### Source passage
******

Profile of a Coffee Shop

☕️ 4 min read

This article was written for The Post SD about my favorite coffee shop. It is a really cool place and is owned by a couple of really cool people. It was originally posted in March 2010.

We’ll have to blame Dan and Kileen Cleberg for this interesting atmosphere. The brother/sister duo has been the sole owner of the Red Rooster since they opened the doors on Aug. 31, 1996. It is a complete reflection of their personalities, just as they intended. What started as a fun idea has become a staple in Downtown Aberdeen.

Dan and Kileen had traveled extensively growing up and always playfully tossed around the idea of starting a coffee house. They’d see something at a coffee house in a city they were visiting and say, “We’ll have that in our coffee house someday.” Over time the joking became more serious.

Eventually, Kileen said to Dan, “So, are we actually going to do this?” Dan replied, “It’d be fun.” And off they went.

They began to look around for a space to start the business in Aberdeen. They drove down 6th Avenue (Highway 12 and the Hub City’s main drag), an area of much business development at the time. It didn’t feel right.

******

### Items
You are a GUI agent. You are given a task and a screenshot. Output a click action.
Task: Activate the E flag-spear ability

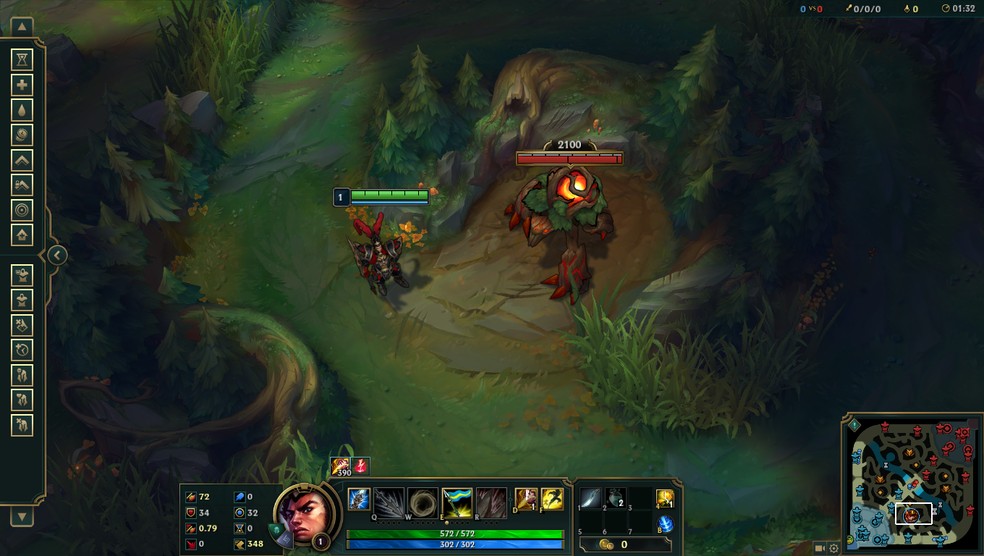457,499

******

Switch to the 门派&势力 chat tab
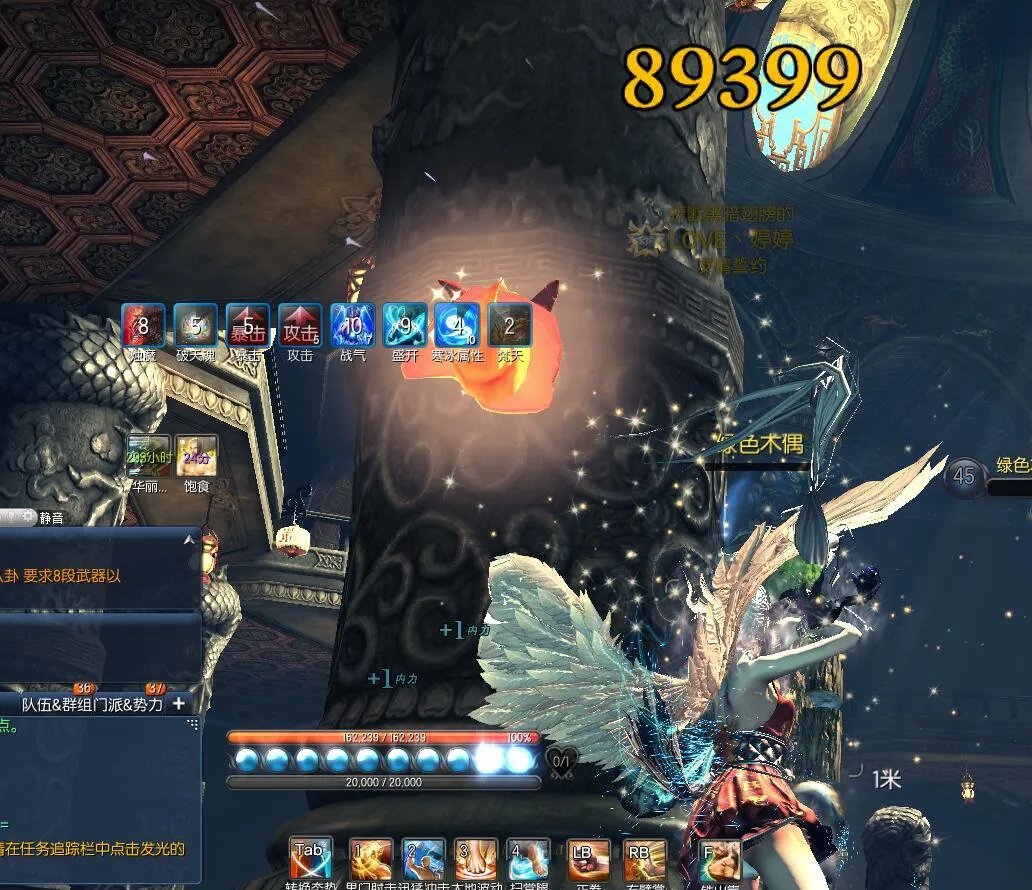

******

### What to do
a: In the coffee shop profile, on what date did the Red Rooster open its doors?
b: Repeat the coffee shop profile word for word from "Dan and Kileen had" up to and including "became more serious.".

### Answers in order
a: Aug. 31, 1996.

b:
Dan and Kileen had traveled extensively growing up and always playfully tossed around the idea of starting a coffee house. They’d see something at a coffee house in a city they were visiting and say, “We’ll have that in our coffee house someday.” Over time the joking became more serious.